WHAT YOU SHOULD DO -
Render every line of the records below as a Markdown table with the columns "Row" and "Text". Number the rows in order, and omit blank lines.

[Start MATERIAL TO PROCESS]

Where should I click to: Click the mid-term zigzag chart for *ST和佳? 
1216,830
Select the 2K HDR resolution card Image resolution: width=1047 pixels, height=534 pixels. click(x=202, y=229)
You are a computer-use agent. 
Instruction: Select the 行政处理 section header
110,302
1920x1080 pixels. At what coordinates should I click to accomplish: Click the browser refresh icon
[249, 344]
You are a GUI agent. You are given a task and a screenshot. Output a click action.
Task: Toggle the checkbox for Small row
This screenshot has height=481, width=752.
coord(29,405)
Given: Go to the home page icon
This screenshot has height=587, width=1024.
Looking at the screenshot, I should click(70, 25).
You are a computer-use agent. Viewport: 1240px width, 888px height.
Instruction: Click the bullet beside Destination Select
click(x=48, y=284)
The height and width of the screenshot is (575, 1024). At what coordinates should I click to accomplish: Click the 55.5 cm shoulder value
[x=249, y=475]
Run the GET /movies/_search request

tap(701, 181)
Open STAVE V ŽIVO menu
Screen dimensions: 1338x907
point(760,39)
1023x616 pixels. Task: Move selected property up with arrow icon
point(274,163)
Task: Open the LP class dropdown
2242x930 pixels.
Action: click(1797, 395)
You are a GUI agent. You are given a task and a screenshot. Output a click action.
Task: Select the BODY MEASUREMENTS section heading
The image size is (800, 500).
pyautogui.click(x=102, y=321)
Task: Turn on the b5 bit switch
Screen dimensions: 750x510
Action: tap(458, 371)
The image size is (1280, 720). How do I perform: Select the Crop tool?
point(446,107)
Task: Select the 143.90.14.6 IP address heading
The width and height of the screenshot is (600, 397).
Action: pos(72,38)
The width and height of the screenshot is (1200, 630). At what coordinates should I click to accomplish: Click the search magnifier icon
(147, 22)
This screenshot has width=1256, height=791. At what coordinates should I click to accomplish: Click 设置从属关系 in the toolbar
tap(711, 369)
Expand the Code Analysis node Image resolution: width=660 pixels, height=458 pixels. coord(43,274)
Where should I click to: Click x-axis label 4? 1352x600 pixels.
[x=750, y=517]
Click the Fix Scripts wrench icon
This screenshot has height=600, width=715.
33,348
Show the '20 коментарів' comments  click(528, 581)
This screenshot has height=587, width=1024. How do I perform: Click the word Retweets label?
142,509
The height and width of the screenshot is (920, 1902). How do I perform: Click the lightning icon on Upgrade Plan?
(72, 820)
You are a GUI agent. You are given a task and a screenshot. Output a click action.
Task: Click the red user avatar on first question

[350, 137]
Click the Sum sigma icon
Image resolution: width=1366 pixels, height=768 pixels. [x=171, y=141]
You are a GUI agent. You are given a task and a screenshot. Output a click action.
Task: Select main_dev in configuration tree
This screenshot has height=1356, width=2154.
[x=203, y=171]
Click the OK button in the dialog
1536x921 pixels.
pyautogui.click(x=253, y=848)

[End MATERIAL TO PROCESS]

RESPONSE -
| Row | Text |
|---|---|
| 1 | Where should I click to: Click the mid-term zigzag chart for *ST和佳?  |
| 2 | 1216,830 |
| 3 | Select the 2K HDR resolution card Image resolution: width=1047 pixels, height=534 pixels. click(x=202, y=229) |
| 4 | You are a computer-use agent.  |
| 5 | Instruction: Select the 行政处理 section header |
| 6 | 110,302 |
| 7 | 1920x1080 pixels. At what coordinates should I click to accomplish: Click the browser refresh icon |
| 8 | [249, 344] |
| 9 | You are a GUI agent. You are given a task and a screenshot. Output a click action. |
| 10 | Task: Toggle the checkbox for Small row |
| 11 | This screenshot has height=481, width=752. |
| 12 | coord(29,405) |
| 13 | Given: Go to the home page icon |
| 14 | This screenshot has height=587, width=1024. |
| 15 | Looking at the screenshot, I should click(70, 25). |
| 16 | You are a computer-use agent. Viewport: 1240px width, 888px height. |
| 17 | Instruction: Click the bullet beside Destination Select |
| 18 | click(x=48, y=284) |
| 19 | The height and width of the screenshot is (575, 1024). At what coordinates should I click to accomplish: Click the 55.5 cm shoulder value |
| 20 | [x=249, y=475] |
| 21 | Run the GET /movies/_search request |
| 22 | tap(701, 181) |
| 23 | Open STAVE V ŽIVO menu |
| 24 | Screen dimensions: 1338x907 |
| 25 | point(760,39) |
| 26 | 1023x616 pixels. Task: Move selected property up with arrow icon |
| 27 | point(274,163) |
| 28 | Task: Open the LP class dropdown |
| 29 | 2242x930 pixels. |
| 30 | Action: click(1797, 395) |
| 31 | You are a GUI agent. You are given a task and a screenshot. Output a click action. |
| 32 | Task: Select the BODY MEASUREMENTS section heading |
| 33 | The image size is (800, 500). |
| 34 | pyautogui.click(x=102, y=321) |
| 35 | Task: Turn on the b5 bit switch |
| 36 | Screen dimensions: 750x510 |
| 37 | Action: tap(458, 371) |
| 38 | The image size is (1280, 720). How do I perform: Select the Crop tool? |
| 39 | point(446,107) |
| 40 | Task: Select the 143.90.14.6 IP address heading |
| 41 | The width and height of the screenshot is (600, 397). |
| 42 | Action: pos(72,38) |
| 43 | The width and height of the screenshot is (1200, 630). At what coordinates should I click to accomplish: Click the search magnifier icon |
| 44 | (147, 22) |
| 45 | This screenshot has width=1256, height=791. At what coordinates should I click to accomplish: Click 设置从属关系 in the toolbar |
| 46 | tap(711, 369) |
| 47 | Expand the Code Analysis node Image resolution: width=660 pixels, height=458 pixels. coord(43,274) |
| 48 | Where should I click to: Click x-axis label 4? 1352x600 pixels. |
| 49 | [x=750, y=517] |
| 50 | Click the Fix Scripts wrench icon |
| 51 | This screenshot has height=600, width=715. |
| 52 | 33,348 |
| 53 | Show the '20 коментарів' comments  click(528, 581) |
| 54 | This screenshot has height=587, width=1024. How do I perform: Click the word Retweets label? |
| 55 | 142,509 |
| 56 | The height and width of the screenshot is (920, 1902). How do I perform: Click the lightning icon on Upgrade Plan? |
| 57 | (72, 820) |
| 58 | You are a GUI agent. You are given a task and a screenshot. Output a click action. |
| 59 | Task: Click the red user avatar on first question |
| 60 | [350, 137] |
| 61 | Click the Sum sigma icon |
| 62 | Image resolution: width=1366 pixels, height=768 pixels. [x=171, y=141] |
| 63 | You are a GUI agent. You are given a task and a screenshot. Output a click action. |
| 64 | Task: Select main_dev in configuration tree |
| 65 | This screenshot has height=1356, width=2154. |
| 66 | [x=203, y=171] |
| 67 | Click the OK button in the dialog |
| 68 | 1536x921 pixels. |
| 69 | pyautogui.click(x=253, y=848) |